WHAT YOU WILL DO
Look through the data below and return each line where "agent" appears.

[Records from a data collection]
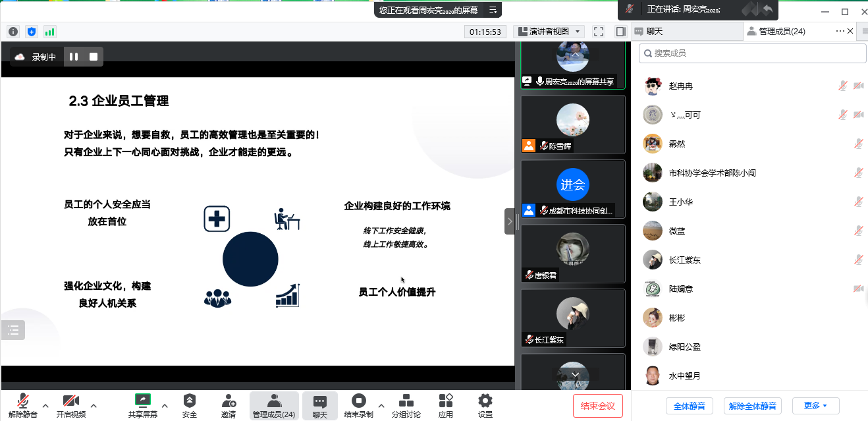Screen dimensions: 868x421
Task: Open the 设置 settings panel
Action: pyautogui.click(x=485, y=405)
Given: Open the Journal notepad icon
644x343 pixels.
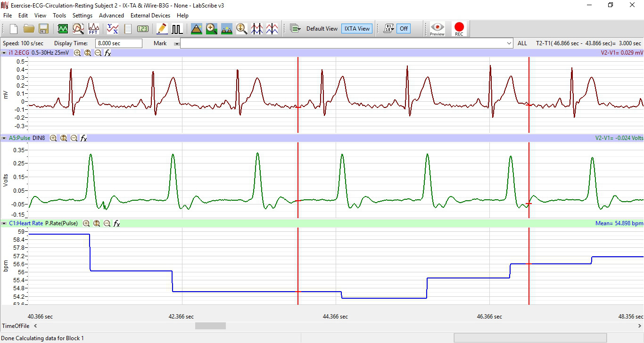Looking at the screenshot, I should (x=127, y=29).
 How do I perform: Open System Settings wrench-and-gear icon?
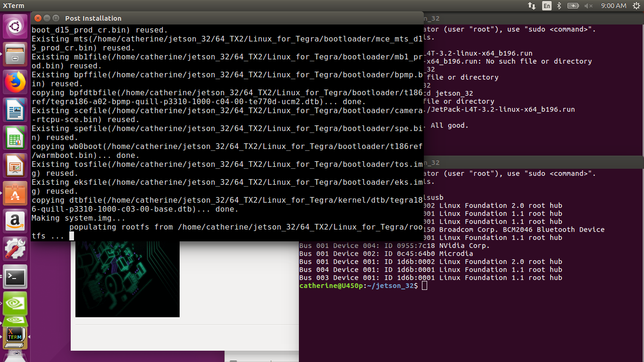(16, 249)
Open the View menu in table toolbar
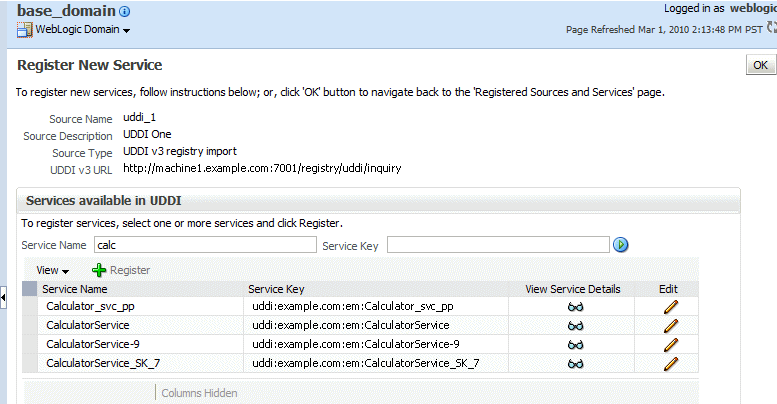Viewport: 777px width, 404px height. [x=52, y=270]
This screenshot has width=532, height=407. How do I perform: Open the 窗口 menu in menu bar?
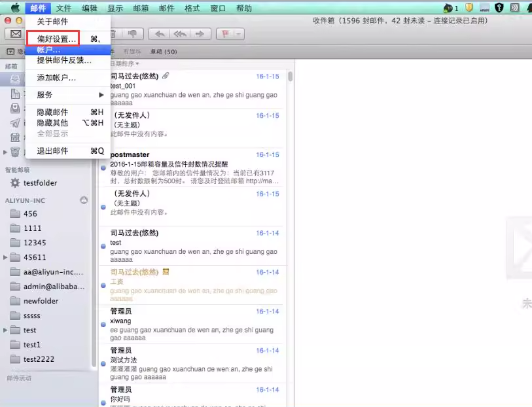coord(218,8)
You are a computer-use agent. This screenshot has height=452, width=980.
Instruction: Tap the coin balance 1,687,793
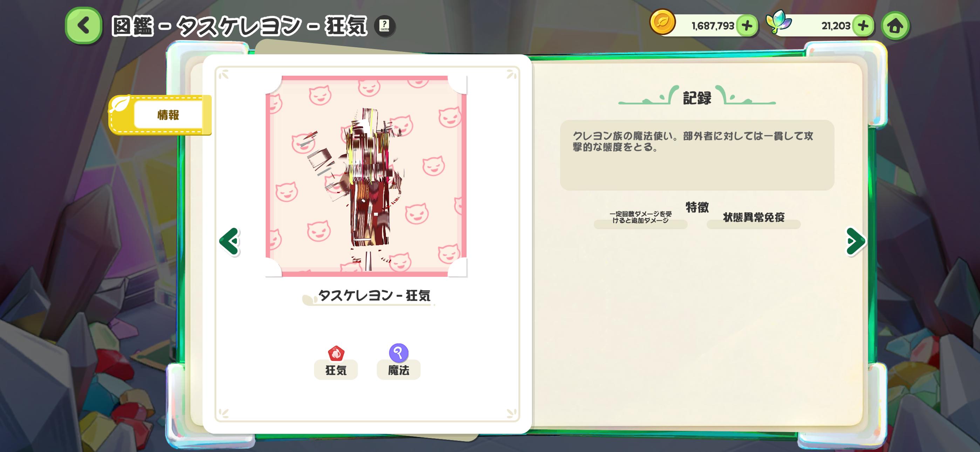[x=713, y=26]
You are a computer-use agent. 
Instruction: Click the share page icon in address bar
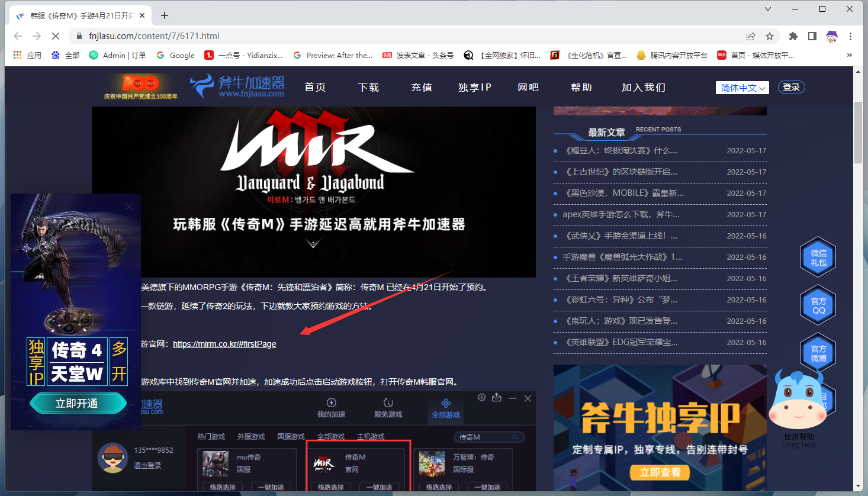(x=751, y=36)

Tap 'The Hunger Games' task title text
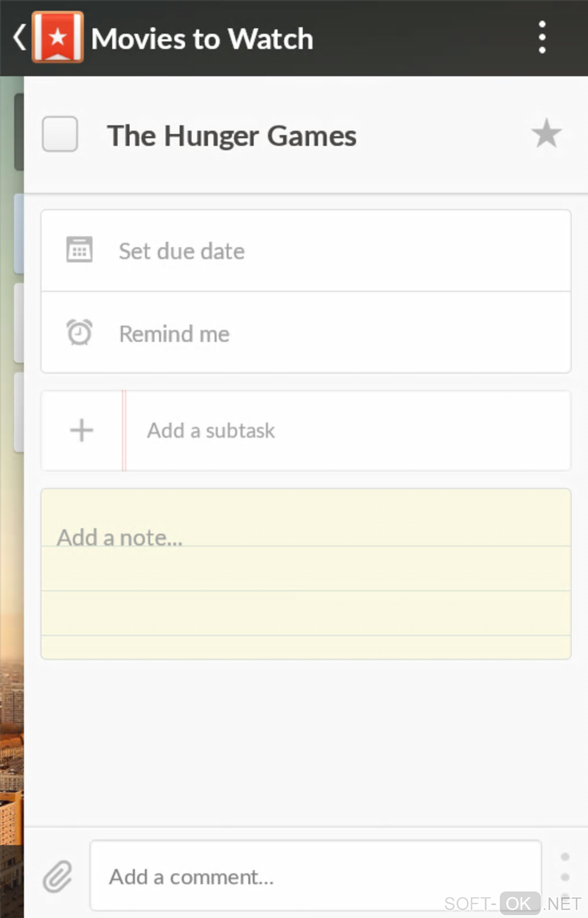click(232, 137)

---

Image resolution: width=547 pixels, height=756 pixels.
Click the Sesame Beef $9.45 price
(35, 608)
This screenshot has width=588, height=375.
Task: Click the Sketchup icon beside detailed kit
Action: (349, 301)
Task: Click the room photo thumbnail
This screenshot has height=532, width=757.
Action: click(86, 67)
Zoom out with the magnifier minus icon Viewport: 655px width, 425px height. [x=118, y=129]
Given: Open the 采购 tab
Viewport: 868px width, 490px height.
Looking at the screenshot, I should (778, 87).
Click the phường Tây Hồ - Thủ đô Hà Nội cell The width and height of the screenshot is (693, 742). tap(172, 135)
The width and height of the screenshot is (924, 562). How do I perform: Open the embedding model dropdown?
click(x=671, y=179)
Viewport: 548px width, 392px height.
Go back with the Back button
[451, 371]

* * *

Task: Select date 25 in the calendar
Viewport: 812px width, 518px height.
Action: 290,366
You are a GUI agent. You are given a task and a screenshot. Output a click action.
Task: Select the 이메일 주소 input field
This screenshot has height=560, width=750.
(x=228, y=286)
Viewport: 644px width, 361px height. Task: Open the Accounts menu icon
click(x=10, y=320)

ANSWER SECTION
You are a computer-use agent. This screenshot has height=452, width=980.
You are a computer-use agent. 
You are a GUI agent. You are given a task and a screenshot. Output a click action.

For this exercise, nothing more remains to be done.